Eha Kern, a teacher in rural Sweden, and her 9-year-old student, Roland Tiensuu, started a children’s movement to raise millions of dollars to purchase and preserve rainforests.
Meet Eha Kern & Roland Tiensuu
Eha Kern, a teacher in rural Sweden, and her 9-year-old student, Roland Tiensuu, started a children’s movement to raise millions of dollars to purchase and preserve rainforests.
In 1987, while teaching her students at the Fagerviks School in rural Sweden about the destruction of tropical rainforests, Eha Kern invited an American biologist to show slides and speak to the children about Costa Rica’s Monteverde Reserve. The spectacular Reserve—home to both cloud and rain forest and rare species such as the Resplendent Quetzal and the Golden Toad—made a deep impression on the children.
One of Kern’s students, 9-year-old Roland Tiensuu, was especially concerned about the future of the rainforest. Tiensuu suggested his classmates raise funds for the Monteverde Reserve’s land purchase program. The children’s first effort, a bake sale, raised enough money to help purchase four more hectares of rainforest for the reserve. The children went on to sell cards, paintings and handicrafts. Before long thousands of rainforest groups were forming in schools and churches around Sweden.
The children’s enthusiasm, together with Eha and her husband Bernd Kern’s vision, prompted the birth of Barnens Regnskog (Children’s Rainforest), a Swedish nonprofit organization dedicated to raising funds for rainforest preservation.
Today, thanks to the Kerns’ commitment to Barnens Regnskog, over 25,000 hectares of rainforest have been purchased in Monteverde alone.
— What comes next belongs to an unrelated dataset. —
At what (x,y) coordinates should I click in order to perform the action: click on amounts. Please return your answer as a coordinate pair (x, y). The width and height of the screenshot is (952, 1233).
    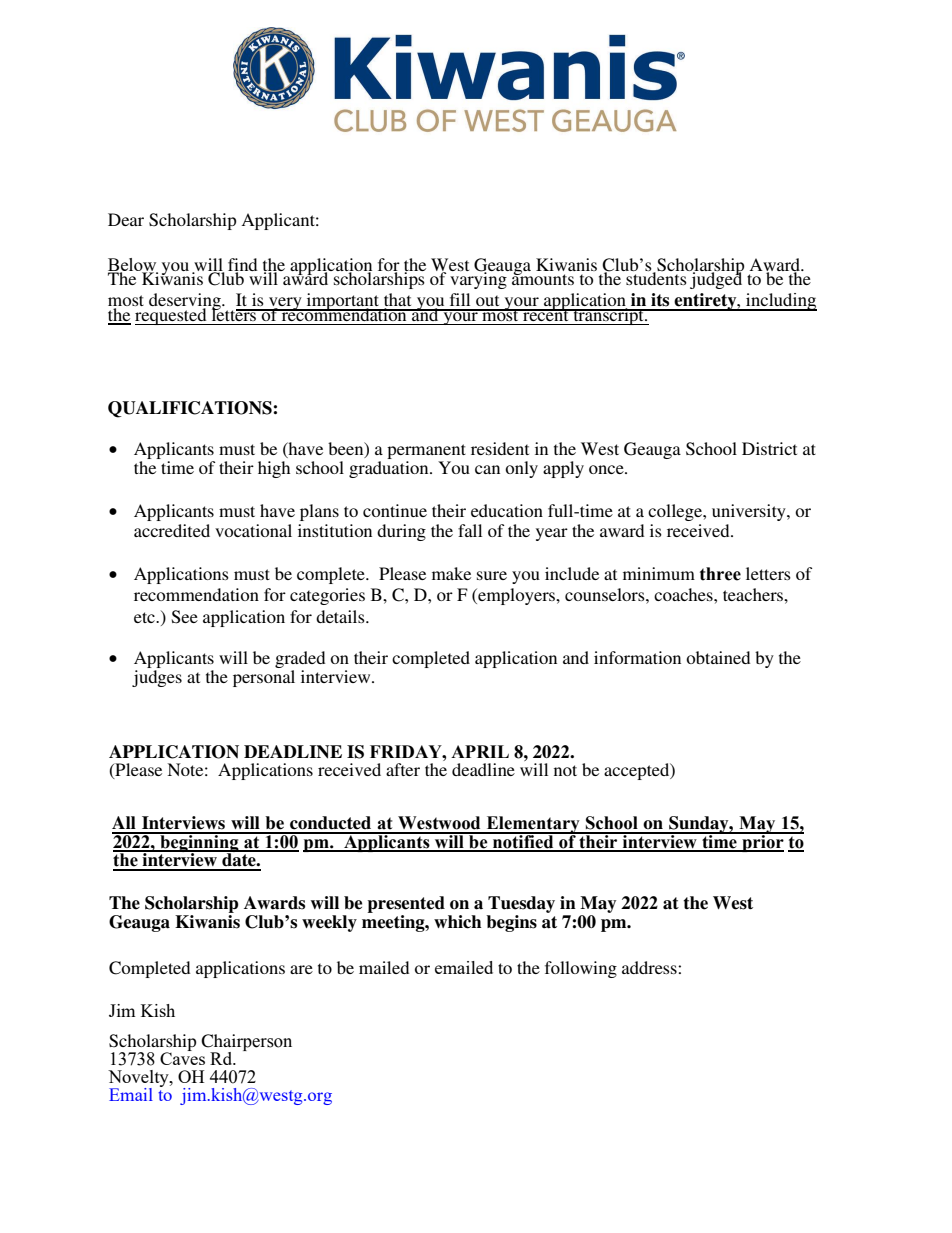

The biggest part of the reserve, El Bosque de los Niños, is named after the Swedish children who worked to save the rainforest.
The Barnens Regnskog example has inspired children throughout the world to form their own rainforest conservation groups. There are now sister organizations in the United States, Canada, Britain, Japan, and Germany. Together these organizations make up the International Children’s Rainforest Network (ICRN). Still active in Costa Rica, ICRN is working to connect two of that country’s national parks, Guanacaste and Rincon. Meanwhile, the goal in Ecuador, where ICRN has been active for a number of years, is to enlarge three existing reserves. ICRN is also active in Brazil and Thailand.